Top of Excerpted data
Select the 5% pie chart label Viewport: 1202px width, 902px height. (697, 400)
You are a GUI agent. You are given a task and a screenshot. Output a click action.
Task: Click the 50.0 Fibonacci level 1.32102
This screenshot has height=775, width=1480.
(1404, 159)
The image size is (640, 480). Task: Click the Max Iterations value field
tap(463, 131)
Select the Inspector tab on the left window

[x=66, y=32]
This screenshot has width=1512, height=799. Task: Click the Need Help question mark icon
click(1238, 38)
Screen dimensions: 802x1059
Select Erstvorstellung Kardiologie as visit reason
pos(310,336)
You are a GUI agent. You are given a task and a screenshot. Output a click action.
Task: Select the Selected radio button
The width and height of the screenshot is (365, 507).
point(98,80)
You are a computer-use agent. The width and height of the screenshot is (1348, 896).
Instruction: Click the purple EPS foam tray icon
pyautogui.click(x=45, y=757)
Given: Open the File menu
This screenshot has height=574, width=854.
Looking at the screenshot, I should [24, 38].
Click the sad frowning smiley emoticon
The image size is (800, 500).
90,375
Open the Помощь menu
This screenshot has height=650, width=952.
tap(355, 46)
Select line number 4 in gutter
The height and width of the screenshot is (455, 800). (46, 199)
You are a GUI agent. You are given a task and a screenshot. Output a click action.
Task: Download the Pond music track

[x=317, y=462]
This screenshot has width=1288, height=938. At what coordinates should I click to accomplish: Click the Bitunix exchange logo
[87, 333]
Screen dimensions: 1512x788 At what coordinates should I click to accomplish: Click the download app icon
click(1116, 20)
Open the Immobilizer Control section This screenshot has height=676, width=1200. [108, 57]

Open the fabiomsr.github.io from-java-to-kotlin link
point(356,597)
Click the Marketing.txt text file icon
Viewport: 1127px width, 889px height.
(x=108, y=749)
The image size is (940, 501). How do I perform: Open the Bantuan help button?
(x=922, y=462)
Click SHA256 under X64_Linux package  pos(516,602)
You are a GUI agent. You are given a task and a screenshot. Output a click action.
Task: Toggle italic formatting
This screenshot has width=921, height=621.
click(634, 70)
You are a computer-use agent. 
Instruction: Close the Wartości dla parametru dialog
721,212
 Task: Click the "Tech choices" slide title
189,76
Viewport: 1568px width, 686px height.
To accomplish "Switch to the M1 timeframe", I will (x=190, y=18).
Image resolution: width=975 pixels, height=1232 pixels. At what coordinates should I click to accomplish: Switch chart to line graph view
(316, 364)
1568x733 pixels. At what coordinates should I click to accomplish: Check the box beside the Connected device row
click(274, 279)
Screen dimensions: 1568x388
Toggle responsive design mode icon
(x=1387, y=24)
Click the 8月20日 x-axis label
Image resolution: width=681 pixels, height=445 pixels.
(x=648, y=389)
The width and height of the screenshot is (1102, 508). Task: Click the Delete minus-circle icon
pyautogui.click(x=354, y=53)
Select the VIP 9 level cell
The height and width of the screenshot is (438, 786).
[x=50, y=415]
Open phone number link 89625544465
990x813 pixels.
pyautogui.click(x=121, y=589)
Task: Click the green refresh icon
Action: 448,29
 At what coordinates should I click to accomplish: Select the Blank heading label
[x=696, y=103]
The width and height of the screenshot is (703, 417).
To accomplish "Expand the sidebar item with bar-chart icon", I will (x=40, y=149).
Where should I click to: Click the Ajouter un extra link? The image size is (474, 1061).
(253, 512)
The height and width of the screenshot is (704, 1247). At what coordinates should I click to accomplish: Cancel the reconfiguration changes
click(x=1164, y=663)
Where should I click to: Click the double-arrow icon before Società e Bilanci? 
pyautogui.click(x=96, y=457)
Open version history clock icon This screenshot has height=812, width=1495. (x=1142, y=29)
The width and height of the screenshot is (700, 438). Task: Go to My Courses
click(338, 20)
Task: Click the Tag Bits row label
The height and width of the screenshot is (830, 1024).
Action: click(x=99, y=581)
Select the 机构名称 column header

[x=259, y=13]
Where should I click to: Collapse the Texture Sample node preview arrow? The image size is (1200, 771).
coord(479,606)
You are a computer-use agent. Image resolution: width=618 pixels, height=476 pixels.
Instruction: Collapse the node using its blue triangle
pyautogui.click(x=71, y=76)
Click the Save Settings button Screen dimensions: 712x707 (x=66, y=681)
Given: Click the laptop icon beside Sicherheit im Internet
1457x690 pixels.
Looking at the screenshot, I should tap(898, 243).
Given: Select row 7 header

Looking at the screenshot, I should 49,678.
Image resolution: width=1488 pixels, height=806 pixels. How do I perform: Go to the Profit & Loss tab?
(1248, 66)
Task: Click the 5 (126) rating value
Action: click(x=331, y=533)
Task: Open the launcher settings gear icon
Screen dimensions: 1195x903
Bottom of Excerpted data
Your answer must consist of every line from the listing that holds the string "computer".

You are a computer-use agent. The width and height of the screenshot is (1348, 896).
You are a computer-use agent. 
You are a computer-use agent. Image resolution: width=618 pixels, height=476 pixels.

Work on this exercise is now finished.